• [Data listing]:
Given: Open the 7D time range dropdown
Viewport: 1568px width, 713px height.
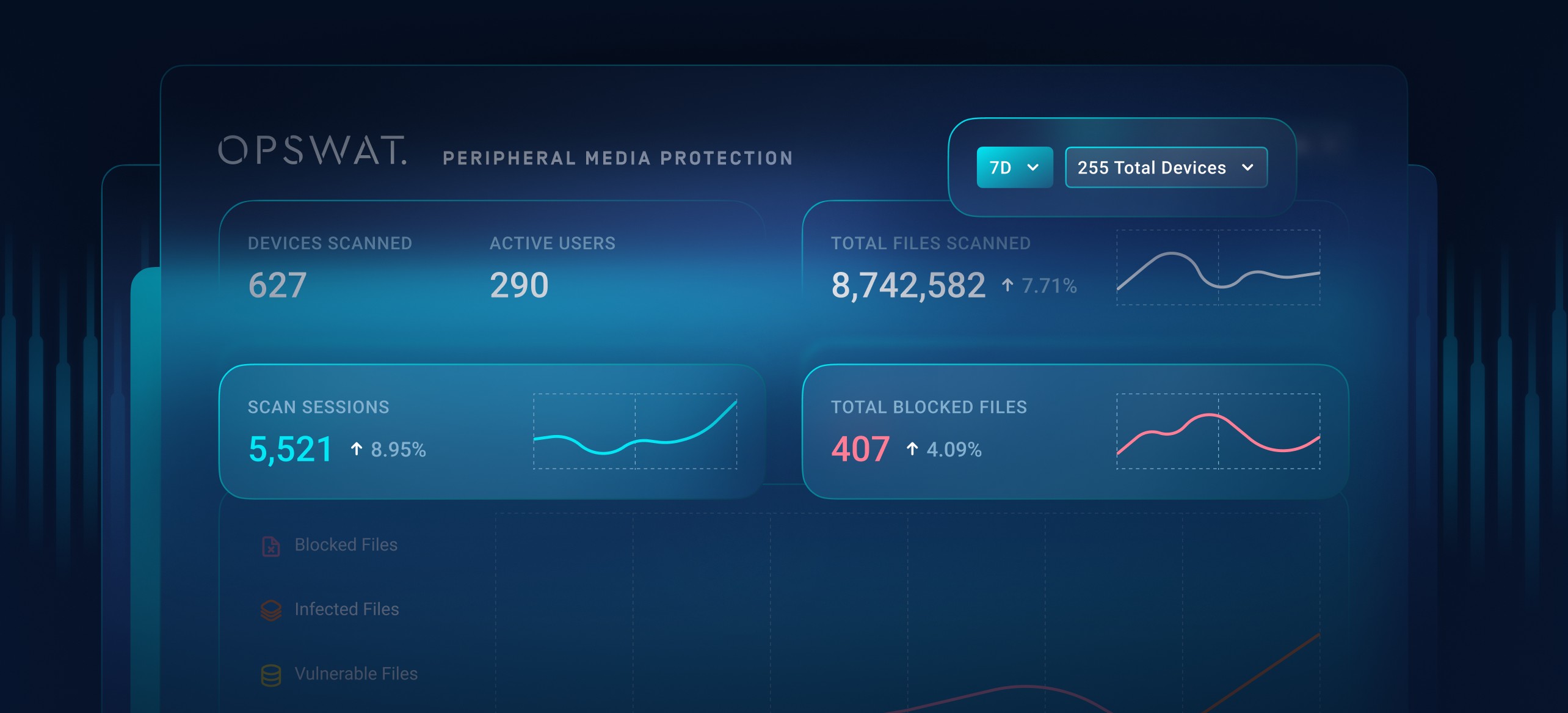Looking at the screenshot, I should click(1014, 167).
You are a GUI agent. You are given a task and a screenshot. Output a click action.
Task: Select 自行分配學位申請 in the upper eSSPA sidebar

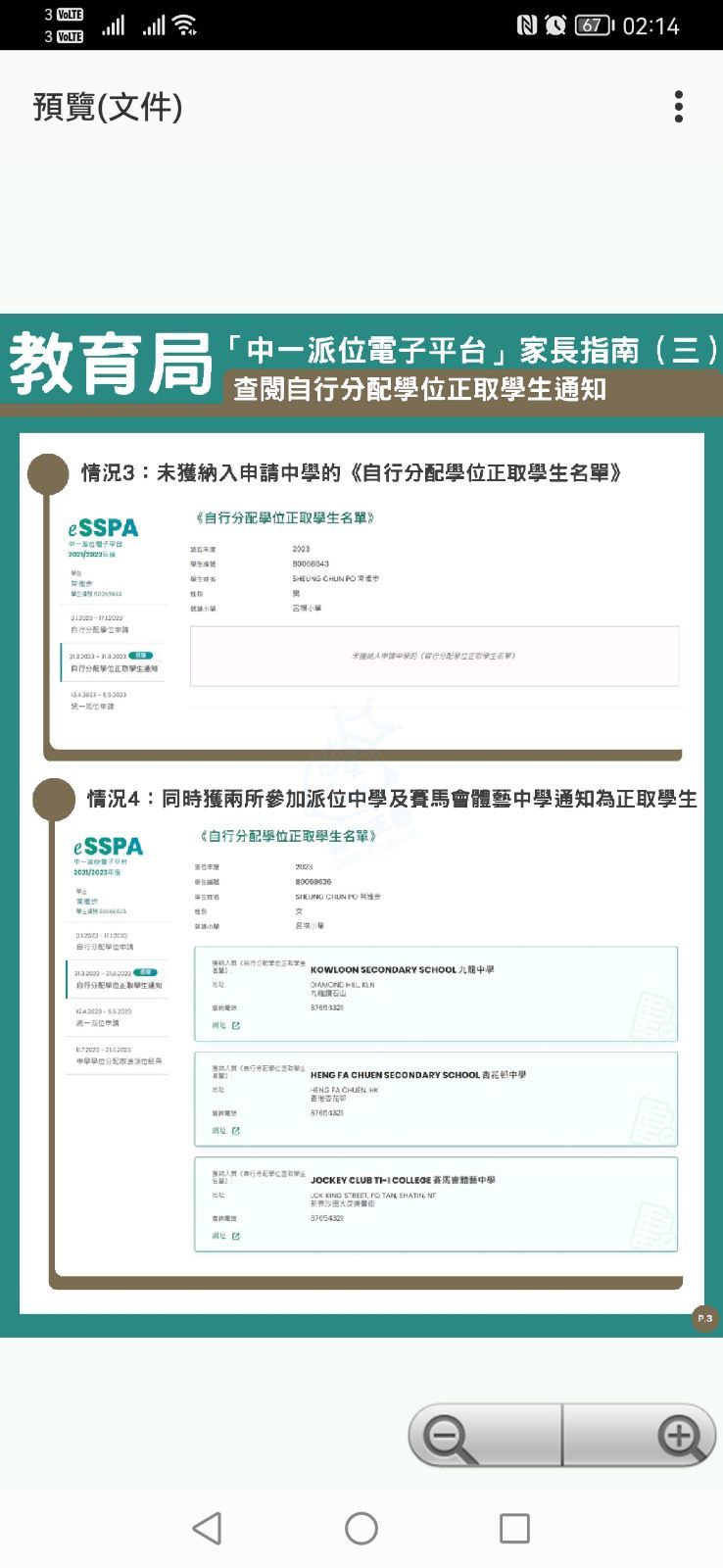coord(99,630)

* * *

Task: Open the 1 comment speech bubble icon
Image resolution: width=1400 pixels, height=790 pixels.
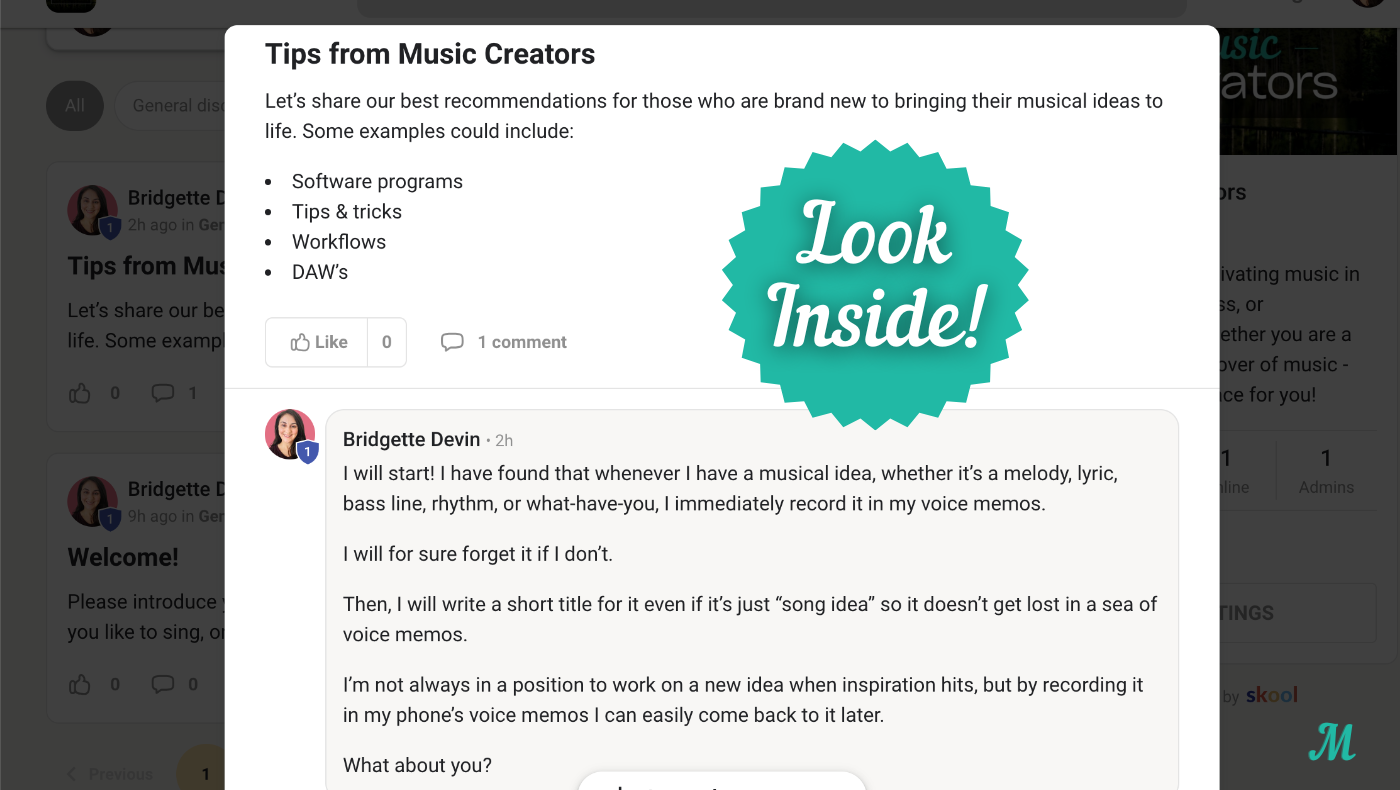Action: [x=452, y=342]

...

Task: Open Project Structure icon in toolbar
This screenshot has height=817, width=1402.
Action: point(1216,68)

• [Problem requirements]:
In the listing, find every line containing the word "Open" and list it.

• [Response to this exercise]:
Given: Open the 7D time range dropdown
Task: Open the 1 comment speech bubble icon
Task: Open Project Structure icon in toolbar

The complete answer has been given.